Time to Talk day was created by Mind and Rethink Mental Illness, two of the country’s biggest mental health organisations. The event was created to encourage people to start talking only about their mental health as having conversations about our mental health can help both ourselves and others.
Why is talking so important?
- One in four of us will experience a mental health problem in any given year
- One in six people report experiencing a common mental health problem (such as depression and anxiety) each week
- One in five people have suicidal thoughts
- Men are three times more likely to take their own life than women
GoodShape’s UK PLC 2021 Workforce Health Report reveals that in 2021, poor mental health accounted for 19% of all lost working time across the country with an average length of 18.8 days of mental health related absence. This highlights that mental illness is not just a ‘personal problem’ but also affects the workplace.
A 2017 poll found that only 13% of employees are comfortable talking about mental illness at work and alarmingly, 54% of workers who take two or more mental health related absences will go on to leave their jobs.
How can you encourage your team to talk?
This doesn’t have to be in the workplace if your employees aren’t comfortable in doing so, but by providing them with the right tools and positive reinforcement, conversations could start happening with friends and family or even co-workers.
Mental health can be tricky to talk about sometimes, so Mind and Rethink have put together some of their useful tips for talking and listening about mental health.
- Ask questions and listen. Asking open questions allows the other person to talk about how they are feeling and what they are going through. By asking questions, this shows the other person that you genuinely care and will help them to open up.

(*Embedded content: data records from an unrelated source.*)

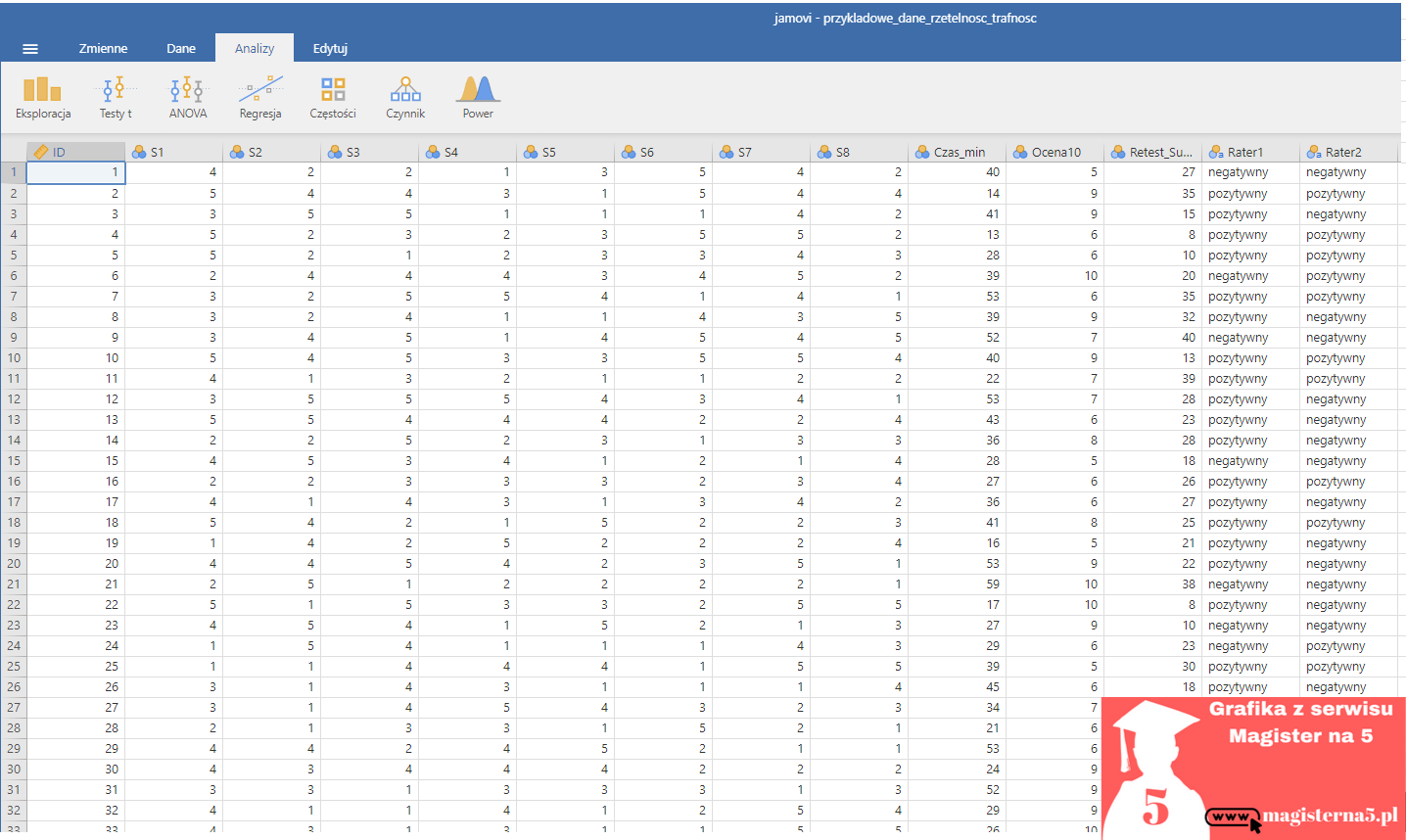1406x840 pixels.
Task: Click the Ocena10 column header
Action: 1055,152
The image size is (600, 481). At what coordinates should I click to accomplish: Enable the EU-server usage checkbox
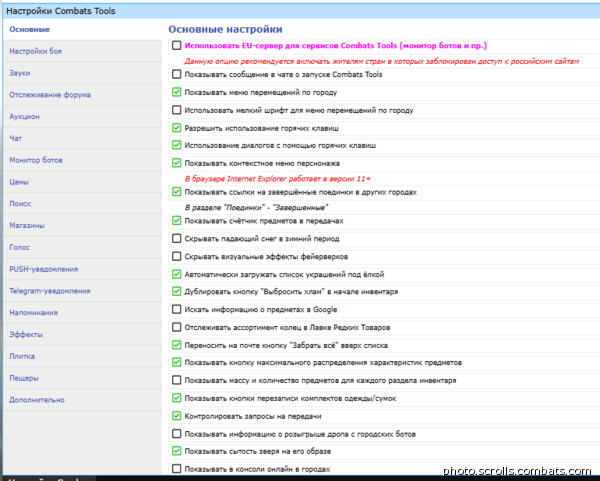coord(177,46)
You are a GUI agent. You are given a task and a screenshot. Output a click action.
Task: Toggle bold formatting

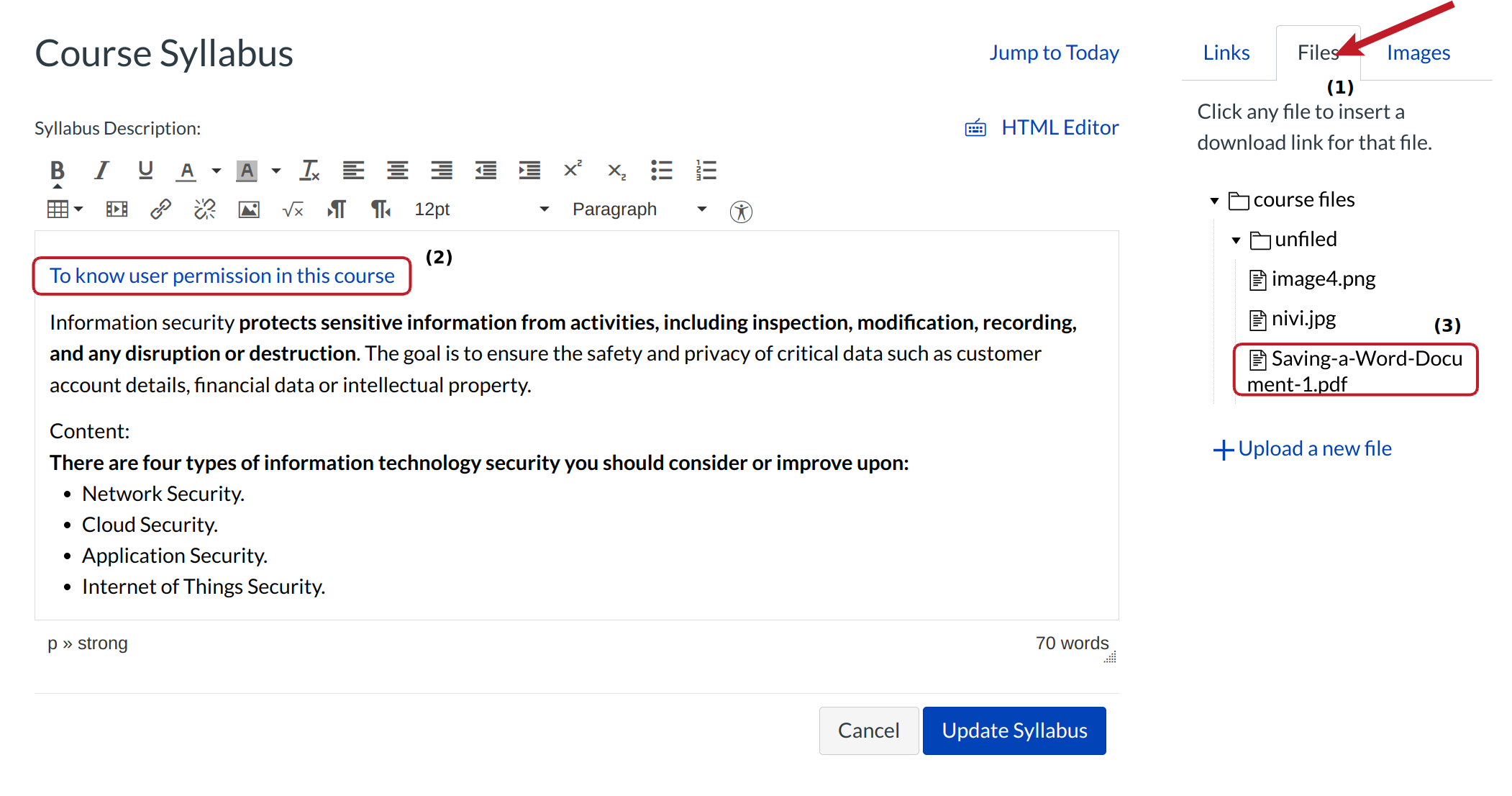[x=58, y=171]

- Time and place. Some people may find it easier to talk side by side rather than face to face. This can help to take some pressure off the person who is discussing their mental health, so try going for a walk or doing an activity whilst you have a conversation.
- Don’t try and fix it. Unless the person has directly asked for some advice, it is often best to just listen. The other person has most likely already tried many solutions so you don’t want to accidentally make them feel inadequate or that these solutions should have worked. Learning to manage or recover from mental health problems is a long journey.
- Treat them the same. They are still the same person! So please treat them as you always would and do the things you would normally do.
- Be patient. Some people may not be ready to open up about what they are going through. In asking how they are doing you have made it easier for them to open up to you in the future if they wish.
Additionally, in the workplace you may find that holding regular 1:1’s with your team makes it easier for them to speak with you about any difficulties that they may have. A 1:1 provides a safe and confidential space to talk without the individual having to ‘find the right time’ to approach you for a conversation.
At Healthy Performance, our department heads carry out 1:1’s with their teams on a weekly basis and use this time to build solid working relationships and discuss the plan for the week ahead, as well as ensuring that everyone is doing okay and offering support where required.
So, what steps will you take to ensure that your employees are comfortable talking about mental health in the workplace?